INPUT MATERIAL ▸

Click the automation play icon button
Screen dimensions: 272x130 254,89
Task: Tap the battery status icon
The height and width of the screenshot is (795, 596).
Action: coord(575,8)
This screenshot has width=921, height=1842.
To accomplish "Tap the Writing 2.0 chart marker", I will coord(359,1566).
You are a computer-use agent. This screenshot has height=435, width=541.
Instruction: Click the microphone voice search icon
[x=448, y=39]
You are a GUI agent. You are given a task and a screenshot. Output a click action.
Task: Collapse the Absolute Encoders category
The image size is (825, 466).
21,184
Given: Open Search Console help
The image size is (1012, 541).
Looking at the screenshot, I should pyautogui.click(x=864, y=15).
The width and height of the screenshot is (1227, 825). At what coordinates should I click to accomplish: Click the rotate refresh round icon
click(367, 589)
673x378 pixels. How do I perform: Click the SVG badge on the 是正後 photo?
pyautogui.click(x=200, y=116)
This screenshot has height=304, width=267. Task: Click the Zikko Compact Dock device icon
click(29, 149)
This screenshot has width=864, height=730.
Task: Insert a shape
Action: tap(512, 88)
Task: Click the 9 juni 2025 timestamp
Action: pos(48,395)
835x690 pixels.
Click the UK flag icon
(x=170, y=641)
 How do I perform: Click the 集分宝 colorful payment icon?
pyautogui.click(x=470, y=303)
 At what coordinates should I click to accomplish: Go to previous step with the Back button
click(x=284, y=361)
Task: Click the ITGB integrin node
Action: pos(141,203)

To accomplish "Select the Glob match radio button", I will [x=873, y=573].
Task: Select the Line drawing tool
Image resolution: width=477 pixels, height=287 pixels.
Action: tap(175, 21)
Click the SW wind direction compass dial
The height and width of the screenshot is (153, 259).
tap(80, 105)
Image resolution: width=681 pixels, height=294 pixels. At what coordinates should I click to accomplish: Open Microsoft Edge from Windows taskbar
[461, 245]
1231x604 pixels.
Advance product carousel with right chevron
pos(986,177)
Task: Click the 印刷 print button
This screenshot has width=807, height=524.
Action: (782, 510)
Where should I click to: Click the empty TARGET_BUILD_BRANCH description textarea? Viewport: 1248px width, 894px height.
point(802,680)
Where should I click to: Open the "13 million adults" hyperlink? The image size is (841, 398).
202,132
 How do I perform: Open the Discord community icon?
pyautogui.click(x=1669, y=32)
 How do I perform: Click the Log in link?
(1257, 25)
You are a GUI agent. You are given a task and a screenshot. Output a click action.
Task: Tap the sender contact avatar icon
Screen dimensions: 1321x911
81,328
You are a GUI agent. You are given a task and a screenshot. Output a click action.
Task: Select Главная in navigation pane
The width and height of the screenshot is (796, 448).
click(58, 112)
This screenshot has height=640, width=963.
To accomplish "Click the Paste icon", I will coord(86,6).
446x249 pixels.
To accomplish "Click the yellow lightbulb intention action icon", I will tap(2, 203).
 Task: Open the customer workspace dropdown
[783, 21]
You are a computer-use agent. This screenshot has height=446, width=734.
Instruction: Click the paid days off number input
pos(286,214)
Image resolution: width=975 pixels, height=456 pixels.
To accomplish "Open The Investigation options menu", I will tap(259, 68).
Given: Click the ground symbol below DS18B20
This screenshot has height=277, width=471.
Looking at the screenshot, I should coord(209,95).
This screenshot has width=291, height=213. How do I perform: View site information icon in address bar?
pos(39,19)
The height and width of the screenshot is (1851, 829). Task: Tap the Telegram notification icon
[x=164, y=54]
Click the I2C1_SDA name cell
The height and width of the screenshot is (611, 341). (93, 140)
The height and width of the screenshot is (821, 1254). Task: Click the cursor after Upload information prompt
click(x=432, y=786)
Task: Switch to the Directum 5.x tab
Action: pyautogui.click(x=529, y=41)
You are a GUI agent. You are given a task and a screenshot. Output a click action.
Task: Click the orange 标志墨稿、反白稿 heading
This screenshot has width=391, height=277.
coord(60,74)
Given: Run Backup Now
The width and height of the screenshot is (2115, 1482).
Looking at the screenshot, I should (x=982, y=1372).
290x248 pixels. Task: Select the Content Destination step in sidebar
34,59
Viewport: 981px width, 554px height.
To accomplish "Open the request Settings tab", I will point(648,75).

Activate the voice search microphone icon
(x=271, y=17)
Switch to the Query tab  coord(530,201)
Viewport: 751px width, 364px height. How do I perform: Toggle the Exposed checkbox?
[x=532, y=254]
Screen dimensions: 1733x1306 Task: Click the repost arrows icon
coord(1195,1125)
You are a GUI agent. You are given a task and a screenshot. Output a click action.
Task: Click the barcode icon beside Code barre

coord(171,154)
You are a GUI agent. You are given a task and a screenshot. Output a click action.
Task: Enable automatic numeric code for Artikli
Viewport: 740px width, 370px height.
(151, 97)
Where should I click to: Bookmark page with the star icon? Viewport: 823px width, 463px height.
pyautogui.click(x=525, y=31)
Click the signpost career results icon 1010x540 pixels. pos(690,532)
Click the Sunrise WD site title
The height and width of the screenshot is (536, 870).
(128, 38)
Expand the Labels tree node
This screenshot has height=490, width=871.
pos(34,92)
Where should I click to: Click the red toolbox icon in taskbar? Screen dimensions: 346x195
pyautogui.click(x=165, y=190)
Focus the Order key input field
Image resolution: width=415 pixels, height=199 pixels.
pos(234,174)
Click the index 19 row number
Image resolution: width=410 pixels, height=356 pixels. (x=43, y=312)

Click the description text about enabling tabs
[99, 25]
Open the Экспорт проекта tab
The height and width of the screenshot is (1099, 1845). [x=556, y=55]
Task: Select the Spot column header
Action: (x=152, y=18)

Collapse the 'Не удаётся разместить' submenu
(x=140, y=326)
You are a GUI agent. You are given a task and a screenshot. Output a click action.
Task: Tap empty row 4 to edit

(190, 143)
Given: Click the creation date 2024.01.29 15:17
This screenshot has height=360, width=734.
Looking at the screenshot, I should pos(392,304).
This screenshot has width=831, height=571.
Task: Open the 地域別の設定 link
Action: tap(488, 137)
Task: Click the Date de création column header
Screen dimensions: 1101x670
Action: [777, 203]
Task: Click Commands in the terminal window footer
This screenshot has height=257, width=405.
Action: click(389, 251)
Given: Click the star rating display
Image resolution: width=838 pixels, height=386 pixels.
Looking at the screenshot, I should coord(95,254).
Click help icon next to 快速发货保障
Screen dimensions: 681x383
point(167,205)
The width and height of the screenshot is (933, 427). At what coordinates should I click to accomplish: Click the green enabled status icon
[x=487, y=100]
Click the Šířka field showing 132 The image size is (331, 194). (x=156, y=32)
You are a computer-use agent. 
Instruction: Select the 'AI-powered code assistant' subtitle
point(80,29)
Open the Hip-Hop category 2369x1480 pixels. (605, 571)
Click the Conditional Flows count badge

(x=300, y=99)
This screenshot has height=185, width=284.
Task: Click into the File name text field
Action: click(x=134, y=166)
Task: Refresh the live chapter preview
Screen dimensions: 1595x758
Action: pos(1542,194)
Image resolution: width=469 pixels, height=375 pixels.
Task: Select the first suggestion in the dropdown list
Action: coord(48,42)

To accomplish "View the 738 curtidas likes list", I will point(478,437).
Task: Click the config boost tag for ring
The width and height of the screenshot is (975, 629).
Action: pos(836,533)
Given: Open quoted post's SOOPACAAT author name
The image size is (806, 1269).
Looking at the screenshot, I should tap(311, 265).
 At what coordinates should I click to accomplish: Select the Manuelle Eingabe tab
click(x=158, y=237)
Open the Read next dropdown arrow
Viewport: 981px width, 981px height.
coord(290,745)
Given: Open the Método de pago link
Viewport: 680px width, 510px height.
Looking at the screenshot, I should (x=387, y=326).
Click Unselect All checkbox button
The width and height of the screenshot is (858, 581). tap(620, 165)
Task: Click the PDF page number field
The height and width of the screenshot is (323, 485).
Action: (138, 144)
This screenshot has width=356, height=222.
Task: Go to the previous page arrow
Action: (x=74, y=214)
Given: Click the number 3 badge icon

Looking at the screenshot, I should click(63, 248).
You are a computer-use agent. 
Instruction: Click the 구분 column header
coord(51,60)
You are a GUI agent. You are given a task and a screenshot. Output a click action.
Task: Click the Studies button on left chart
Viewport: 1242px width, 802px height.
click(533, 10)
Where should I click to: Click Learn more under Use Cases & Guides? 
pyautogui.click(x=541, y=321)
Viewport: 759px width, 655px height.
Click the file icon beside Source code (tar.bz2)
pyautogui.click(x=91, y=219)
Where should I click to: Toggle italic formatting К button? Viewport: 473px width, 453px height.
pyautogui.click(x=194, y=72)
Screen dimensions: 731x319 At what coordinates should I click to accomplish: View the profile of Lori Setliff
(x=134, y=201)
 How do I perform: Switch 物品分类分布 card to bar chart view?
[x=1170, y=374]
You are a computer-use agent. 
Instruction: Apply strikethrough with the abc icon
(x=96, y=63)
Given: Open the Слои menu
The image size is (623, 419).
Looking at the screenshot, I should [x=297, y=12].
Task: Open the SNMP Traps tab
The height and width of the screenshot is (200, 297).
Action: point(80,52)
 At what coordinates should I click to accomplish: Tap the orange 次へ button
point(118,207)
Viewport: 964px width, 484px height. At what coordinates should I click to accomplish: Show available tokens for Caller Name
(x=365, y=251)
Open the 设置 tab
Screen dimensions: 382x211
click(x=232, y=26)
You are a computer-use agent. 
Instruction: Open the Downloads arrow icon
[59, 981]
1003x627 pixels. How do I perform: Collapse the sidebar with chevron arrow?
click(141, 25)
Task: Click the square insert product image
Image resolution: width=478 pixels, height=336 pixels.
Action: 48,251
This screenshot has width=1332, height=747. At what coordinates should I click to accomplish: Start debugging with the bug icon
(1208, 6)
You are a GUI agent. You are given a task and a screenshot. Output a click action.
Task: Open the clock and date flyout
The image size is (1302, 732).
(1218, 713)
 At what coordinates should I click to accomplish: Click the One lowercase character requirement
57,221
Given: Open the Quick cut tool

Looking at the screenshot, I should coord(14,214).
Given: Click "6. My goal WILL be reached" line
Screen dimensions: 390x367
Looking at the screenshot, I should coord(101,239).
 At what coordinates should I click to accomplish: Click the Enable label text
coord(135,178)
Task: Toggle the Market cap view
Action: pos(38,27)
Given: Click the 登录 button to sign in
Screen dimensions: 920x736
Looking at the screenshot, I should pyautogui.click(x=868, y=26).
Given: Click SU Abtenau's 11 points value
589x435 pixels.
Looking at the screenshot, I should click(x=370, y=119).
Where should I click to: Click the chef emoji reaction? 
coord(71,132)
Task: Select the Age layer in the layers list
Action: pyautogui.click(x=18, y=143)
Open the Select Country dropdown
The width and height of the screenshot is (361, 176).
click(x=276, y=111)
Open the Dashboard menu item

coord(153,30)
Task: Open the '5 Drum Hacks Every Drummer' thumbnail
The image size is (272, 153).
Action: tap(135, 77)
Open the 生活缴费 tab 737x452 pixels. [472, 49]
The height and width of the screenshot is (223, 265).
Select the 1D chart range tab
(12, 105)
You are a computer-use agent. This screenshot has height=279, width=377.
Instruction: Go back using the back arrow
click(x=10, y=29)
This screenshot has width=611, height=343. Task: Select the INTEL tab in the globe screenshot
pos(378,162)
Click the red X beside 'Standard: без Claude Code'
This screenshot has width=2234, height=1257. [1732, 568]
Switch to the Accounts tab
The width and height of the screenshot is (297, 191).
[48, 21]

INSTRUCTIONS FOR THE TASK ▸ In the part of the records that opens with the line containing "Open the Hip-Hop" and closes with the line containing "Action: pos(836,533)", replace "Refresh" with "Reload" and leave everything else unchanged. Give back only those lines.

THE OUTPUT ▸
Open the Hip-Hop category 2369x1480 pixels. (605, 571)
Click the Conditional Flows count badge

(x=300, y=99)
This screenshot has height=185, width=284.
Task: Click into the File name text field
Action: click(x=134, y=166)
Task: Reload the live chapter preview
Screen dimensions: 1595x758
Action: pos(1542,194)
Image resolution: width=469 pixels, height=375 pixels.
Task: Select the first suggestion in the dropdown list
Action: coord(48,42)

To accomplish "View the 738 curtidas likes list", I will point(478,437).
Task: Click the config boost tag for ring
The width and height of the screenshot is (975, 629).
Action: pos(836,533)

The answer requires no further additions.